Solution Water 90% by weight Glycerin 10% by weight After discharging, the substrate was dried at 100 ° C. for 1 hour under a vacuum of 1 mmHg. After drying, under vacuum of 1 mmHg, 170 ° C
And baked at 170 ° C. for 4 hours. Thereafter, aluminum metal was vapor-deposited at 2,000 Å by a vapor deposition machine. When the fluorescence spectrum of the obtained panel was examined, the maximum emission wavelength of the fluorescence spectrum was 535 nm. When this light emitting display was driven, 6
The emission spectrum, driven by volts, almost coincided with the fluorescence spectrum.

(Comparative Example) In the same manner as in Example 1,
After discharging the precursor solution of polyparaphenylenevinylene onto the electrode substrate with ITO transparent electrode by the discharging device, it is directly 1mm
The panel was fired at 170 ° C. under a vacuum of Hg. The maximum emission wavelength of the fluorescence spectrum of this panel was 485 nm, and the emission intensity was about one digit worse than that of Example 1. No light emission was observed even when driven at 20 volts. (Example 2) In the precursor solution of Example 1, 1,1,4,4-
A solution was prepared by adding 2% by weight of tetraphenylbutadiene and rhodamine B. The solution and the additive-free solution were combined to form an organic EL material of three primary colors, which was filled in an ink tank of an ink jet printing apparatus. As shown in FIG.
Green, blue and mosaic were separated. Thereafter, it was dried at 100 ° C. for 1 hour under a vacuum of 1 mmHg. After drying, it was calcined in another dryer under a nitrogen atmosphere at atmospheric pressure for 4 hours.

After firing, the lithium-containing aluminum is
00 Å was sputtered to form a counter electrode.

[0020]

As described above, according to the present invention, by adding a simple process to the conventional process, the peak of the emission spectrum of the light emitting display prepared by the conventional method can be formed. Depending on the method, the luminous intensity can be increased and the shift of the spectrum can be reduced, while the luminous intensity can be appropriately moved or the luminous intensity is low. Further, a full-color light-emitting display can be easily and inexpensively provided by this method.

[Brief description of the drawings]

FIG. 1 is a cross-sectional view of a light-emitting display using an organic EL.

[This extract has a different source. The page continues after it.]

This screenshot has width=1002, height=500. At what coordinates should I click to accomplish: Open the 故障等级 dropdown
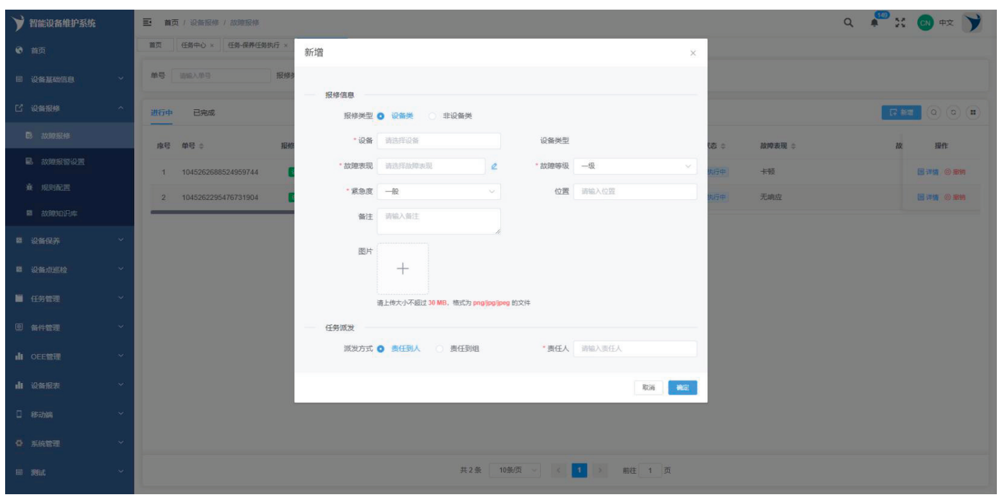635,166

FIG. 2 is a conceptual diagram when an organic EL material is discharged onto a TFT substrate.

[Explanation of symbols]

 DESCRIPTION OF SYMBOLS 1 ... Aluminum electrode 2 ... Organic EL material 3 ... ITO transparent electrode 4 ... Glass substrate 5 ... Power supply 11 ... Glass substrate 12 ... TFT element 13 ... ITO electrode 14 ... Nozzle

Claims (5)

[Claims] 1. A method for manufacturing a light-emitting display comprising a polyparaphenylene-based light-emitting material and an electrode material sandwiching the light-emitting material, wherein at least a solution in which a precursor of polyparaphenylenevinylene is dissolved and a solution comprising a hydrophilic high-boiling solvent Is discharged onto a substrate having one transparent electrode using a discharge device, the substrate is dried at 120 ° C. or lower, and then heated and baked to form a light emitting layer, and then a counter electrode is formed. A method for manufacturing a light-emitting display, comprising: 2. The method according to claim 1, wherein the high-boiling solvent is ethylene glycol, glycerin, ethanolamine, or sugar.
Alternatively, a method for producing a light-emitting display, which is a derivative of these or a mixture of these solvents. 3. A method for manufacturing a light emitting display according to claim 1, further comprising heating and drying under vacuum. 4. The method according to claim 3, wherein 1 mm
A method for manufacturing a light-emitting display, comprising heating and drying in a vacuum of Hg or less. 5. A method for manufacturing a light-emitting display according to claim 1, wherein said discharge device is an ink-jet printing device.